**Work to do:** Copy out the following items without any change.

# # # #

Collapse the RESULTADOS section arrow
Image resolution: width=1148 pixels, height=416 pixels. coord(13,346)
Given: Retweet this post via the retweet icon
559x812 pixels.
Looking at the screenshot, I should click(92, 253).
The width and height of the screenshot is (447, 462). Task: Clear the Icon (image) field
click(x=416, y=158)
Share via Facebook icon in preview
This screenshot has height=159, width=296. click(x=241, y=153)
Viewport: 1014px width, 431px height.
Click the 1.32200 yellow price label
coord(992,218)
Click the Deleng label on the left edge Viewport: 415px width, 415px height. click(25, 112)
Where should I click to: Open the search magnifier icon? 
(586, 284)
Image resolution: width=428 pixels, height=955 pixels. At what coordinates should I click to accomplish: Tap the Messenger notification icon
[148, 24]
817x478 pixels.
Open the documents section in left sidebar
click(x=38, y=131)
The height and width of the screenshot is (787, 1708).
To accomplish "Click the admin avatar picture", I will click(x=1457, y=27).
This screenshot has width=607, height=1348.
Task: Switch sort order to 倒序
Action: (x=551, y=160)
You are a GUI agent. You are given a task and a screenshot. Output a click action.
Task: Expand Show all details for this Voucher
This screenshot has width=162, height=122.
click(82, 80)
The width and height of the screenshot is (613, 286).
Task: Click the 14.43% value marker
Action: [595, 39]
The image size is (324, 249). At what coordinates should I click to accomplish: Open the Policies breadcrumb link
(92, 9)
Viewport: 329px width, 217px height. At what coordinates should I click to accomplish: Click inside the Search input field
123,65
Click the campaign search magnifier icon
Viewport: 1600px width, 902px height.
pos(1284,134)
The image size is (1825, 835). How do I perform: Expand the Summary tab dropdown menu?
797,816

# # # #

**The reply:**
Collapse the RESULTADOS section arrow
Image resolution: width=1148 pixels, height=416 pixels. coord(13,346)
Given: Retweet this post via the retweet icon
559x812 pixels.
Looking at the screenshot, I should click(92, 253).
The width and height of the screenshot is (447, 462). Task: Clear the Icon (image) field
click(x=416, y=158)
Share via Facebook icon in preview
This screenshot has height=159, width=296. click(x=241, y=153)
Viewport: 1014px width, 431px height.
Click the 1.32200 yellow price label
coord(992,218)
Click the Deleng label on the left edge Viewport: 415px width, 415px height. click(25, 112)
Where should I click to: Open the search magnifier icon? 
(586, 284)
Image resolution: width=428 pixels, height=955 pixels. At what coordinates should I click to accomplish: Tap the Messenger notification icon
[148, 24]
817x478 pixels.
Open the documents section in left sidebar
click(x=38, y=131)
The height and width of the screenshot is (787, 1708).
To accomplish "Click the admin avatar picture", I will click(x=1457, y=27).
This screenshot has width=607, height=1348.
Task: Switch sort order to 倒序
Action: (x=551, y=160)
You are a GUI agent. You are given a task and a screenshot. Output a click action.
Task: Expand Show all details for this Voucher
This screenshot has width=162, height=122.
click(82, 80)
The width and height of the screenshot is (613, 286).
Task: Click the 14.43% value marker
Action: [595, 39]
The image size is (324, 249). At what coordinates should I click to accomplish: Open the Policies breadcrumb link
(92, 9)
Viewport: 329px width, 217px height. At what coordinates should I click to accomplish: Click inside the Search input field
123,65
Click the campaign search magnifier icon
Viewport: 1600px width, 902px height.
pos(1284,134)
The image size is (1825, 835). How do I perform: Expand the Summary tab dropdown menu?
797,816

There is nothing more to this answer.